Stored data:
Begin

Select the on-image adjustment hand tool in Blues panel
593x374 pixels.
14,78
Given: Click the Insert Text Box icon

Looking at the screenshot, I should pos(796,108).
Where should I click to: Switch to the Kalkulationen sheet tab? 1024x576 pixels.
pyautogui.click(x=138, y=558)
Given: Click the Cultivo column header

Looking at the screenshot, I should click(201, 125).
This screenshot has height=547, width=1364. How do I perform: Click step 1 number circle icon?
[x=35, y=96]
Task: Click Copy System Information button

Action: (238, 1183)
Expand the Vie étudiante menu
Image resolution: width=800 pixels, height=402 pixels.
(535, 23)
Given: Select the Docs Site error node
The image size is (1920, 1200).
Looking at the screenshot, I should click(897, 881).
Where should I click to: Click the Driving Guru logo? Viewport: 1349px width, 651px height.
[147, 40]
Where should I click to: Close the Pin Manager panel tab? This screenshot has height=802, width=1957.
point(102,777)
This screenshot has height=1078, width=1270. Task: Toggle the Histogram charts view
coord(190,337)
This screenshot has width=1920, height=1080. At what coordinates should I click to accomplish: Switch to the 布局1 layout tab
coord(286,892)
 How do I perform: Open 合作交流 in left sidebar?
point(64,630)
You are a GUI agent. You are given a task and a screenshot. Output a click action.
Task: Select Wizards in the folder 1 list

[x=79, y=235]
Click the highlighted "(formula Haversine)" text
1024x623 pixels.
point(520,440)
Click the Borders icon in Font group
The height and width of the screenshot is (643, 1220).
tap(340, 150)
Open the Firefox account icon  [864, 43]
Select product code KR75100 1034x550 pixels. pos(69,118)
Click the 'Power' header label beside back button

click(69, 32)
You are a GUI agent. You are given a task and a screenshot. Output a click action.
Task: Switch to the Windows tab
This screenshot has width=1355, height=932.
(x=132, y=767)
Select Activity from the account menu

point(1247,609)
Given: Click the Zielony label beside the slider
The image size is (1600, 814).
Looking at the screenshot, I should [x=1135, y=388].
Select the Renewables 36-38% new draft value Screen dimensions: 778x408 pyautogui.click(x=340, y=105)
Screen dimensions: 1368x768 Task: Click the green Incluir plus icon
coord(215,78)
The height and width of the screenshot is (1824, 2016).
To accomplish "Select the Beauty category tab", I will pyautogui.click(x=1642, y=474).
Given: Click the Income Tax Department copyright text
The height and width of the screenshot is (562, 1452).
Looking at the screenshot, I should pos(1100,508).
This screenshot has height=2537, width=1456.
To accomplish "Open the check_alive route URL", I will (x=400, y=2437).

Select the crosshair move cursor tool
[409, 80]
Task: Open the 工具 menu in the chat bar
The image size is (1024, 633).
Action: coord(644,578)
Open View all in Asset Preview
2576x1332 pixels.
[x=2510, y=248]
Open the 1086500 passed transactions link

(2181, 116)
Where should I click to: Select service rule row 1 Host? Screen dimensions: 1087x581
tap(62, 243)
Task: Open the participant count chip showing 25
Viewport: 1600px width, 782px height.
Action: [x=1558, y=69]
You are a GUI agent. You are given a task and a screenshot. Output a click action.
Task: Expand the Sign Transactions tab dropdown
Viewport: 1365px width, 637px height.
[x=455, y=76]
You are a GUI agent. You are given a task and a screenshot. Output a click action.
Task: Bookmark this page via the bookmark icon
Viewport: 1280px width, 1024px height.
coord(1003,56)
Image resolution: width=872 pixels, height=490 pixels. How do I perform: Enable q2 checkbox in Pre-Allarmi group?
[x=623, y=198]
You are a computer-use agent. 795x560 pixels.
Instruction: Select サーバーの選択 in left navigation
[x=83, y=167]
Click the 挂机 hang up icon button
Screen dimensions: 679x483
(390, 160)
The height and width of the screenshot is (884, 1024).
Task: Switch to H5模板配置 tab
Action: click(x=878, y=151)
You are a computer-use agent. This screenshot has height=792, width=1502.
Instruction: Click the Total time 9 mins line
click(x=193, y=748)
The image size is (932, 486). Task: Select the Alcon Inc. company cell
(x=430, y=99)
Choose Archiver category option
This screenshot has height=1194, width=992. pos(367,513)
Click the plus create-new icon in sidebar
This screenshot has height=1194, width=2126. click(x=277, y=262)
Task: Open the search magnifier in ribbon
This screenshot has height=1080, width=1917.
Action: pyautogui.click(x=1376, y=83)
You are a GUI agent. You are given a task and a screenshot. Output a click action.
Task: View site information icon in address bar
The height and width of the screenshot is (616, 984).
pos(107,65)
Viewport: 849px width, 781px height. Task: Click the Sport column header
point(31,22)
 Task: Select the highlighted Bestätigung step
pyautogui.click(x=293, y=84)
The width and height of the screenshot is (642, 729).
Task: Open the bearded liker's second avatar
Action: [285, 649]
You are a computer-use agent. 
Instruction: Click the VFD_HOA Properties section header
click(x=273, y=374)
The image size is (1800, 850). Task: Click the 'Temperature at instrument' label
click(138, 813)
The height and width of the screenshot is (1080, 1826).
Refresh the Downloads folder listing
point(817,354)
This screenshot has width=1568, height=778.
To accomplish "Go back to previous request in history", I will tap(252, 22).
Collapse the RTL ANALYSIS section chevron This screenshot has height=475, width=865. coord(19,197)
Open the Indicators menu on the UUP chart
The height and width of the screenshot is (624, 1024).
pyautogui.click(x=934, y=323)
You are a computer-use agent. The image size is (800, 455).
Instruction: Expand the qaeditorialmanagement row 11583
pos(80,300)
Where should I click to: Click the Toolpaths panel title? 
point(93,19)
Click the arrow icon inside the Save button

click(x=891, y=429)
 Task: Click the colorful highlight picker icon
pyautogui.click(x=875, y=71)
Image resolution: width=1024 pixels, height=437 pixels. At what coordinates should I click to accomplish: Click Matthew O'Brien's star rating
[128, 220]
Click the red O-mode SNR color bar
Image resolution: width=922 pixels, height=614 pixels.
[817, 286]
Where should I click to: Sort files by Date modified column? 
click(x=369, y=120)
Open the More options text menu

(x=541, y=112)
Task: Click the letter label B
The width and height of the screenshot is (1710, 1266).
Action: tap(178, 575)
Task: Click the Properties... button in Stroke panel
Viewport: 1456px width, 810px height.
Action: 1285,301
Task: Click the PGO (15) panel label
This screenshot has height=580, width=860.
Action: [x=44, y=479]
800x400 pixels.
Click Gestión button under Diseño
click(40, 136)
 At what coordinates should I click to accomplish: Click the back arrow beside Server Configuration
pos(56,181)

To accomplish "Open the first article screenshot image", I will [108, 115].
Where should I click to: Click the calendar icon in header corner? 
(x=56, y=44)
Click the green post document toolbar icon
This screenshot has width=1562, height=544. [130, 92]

End

Task to carry out:
Work out how many lines of the listing above contain the string "section", counting only matches with the same case, and reply with the number alone.

Full output:
2